Is it appropriate for a Christian to drink alcohol?

8 comments:

Chris said...

I don't see much problem in general with it, but:
not in excess; not to drunkenness; not if it causes someone else to stumble (let's say they are an alcoholic and trying to stop)

Greg said...

Thanks Chris, and welcome to Living Spirituality.

John said...

Hi Greg,
This is a touchy subject. I have seen no Biblical support for Christians as a whole not being able to drink alcohol. This is as long as, like Chris said, it is not leading to drunkenness or causing a brother to stumble. I rather enjoy going to the bar and having a beer or two with friends who are of age. I've had some of my best conversations with people over a pint.

We definitely have to respect the wishes of others also, and while we should not force our views on them, they also should not force their views on us who have no problem with alcohol. If I want to go have a pint with a friend, other Christians should not judge me. Also, if they have something against alcohol, I should not drink around them. It is then up to the opposing parties to decide how much fellowship they will enjoy.

I had an interesting conversation about this today, actually. The campus director for the parachurch movement I am involved with here on campus asked my take on this issue, because there is a house of guys, Christians and non-Christians, who disagree on whether or not alcohol should be in their house. They do have younger Christians coming over constantly, and the house was started as somewhat of a refuge for Christians to go to. They now have a couple non-Christians in the house who want to drink. The alcohol issue is dividing the house.

I didn't know what to tell the campus director, but we did mention the principles of freedom in the Gospel, respect for one another, and not causing a brother to stumble. I don't know when one should break fellowship with another over an issue such as alcohol. I wish alcohol wasn't a divisive issue among people, and Christians especially, but that is the reality of the world in which we live.

What is your take, Greg?

Greg said...

John,
Thanks for your comment. Seems to me there are things that we have to learn how to graciously agree to disagree on, without this causing brothers and sisters in Christ to separate. I know - easier said than done, but when non-essentials cause such divisions, something is wrong.

By the way, "cheers." I'm off to have a glass of fine white wine.

John said...

Haha Greg, I guess we know where your views and loyalties lie!

Greg said...

John,
Yep. You got it. But seriously, I know this is an issue that people have to work through. I just wish they wouldn't divide over it. Trying to keep freedom and love in the picture is much harder work than pulling away. Too often, lamentably, we prefer what's easy.

John said...

I agree, Greg. I think the problem runs deeper than personal freedom or giving up of that right for the sake of others. I think it's a pride issue. It's hard to humble yourself enough to die to self and honor others above yourself. But that's what Christ did, and therefore that is what we as Christians are called to do. Easier said than done, I know.

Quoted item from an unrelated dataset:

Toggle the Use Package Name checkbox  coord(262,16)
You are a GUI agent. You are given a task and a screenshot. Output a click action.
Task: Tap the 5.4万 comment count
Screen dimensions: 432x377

But what about with non-Christians? The situation I know of involves Christians and non-Christians. We cannot expect non-Christians to hold to the same standards as us, yet there is a common thread of decency in all of us. Is it possible to reconcile? Sometimes, I hope. Other times, if neither party will budge, do you think it is reasonable to break fellowship? At least as far as not living together, I mean.

I know alcohol is not allowed on the grounds at L'Abri. Has this ever become an issue? How have you dealt with it?

Greg said...

John,
Perhaps, the way to go with non-Christians is to find a way towards mediation that will take into consideration the concerns of both sides and try to find a workable solution. If that fails, then there's no other option than some kind of structural mediation where each has their own space. I believe that it's difficult to have any preformed direction, because much will depend on the contexts of the people involved.

One reason for no alcohol here on the premises is that some people may be in a context where part of why they're here is to get away from it. Another reason is that others may be in a context where they have a problem, but are not aware of it.

Of course, we also have a community that incorporates freedom. That is, there is a fair amount of open time outside the community where people will have to make up their own minds on their relationship to alcohol and those who drink or don't.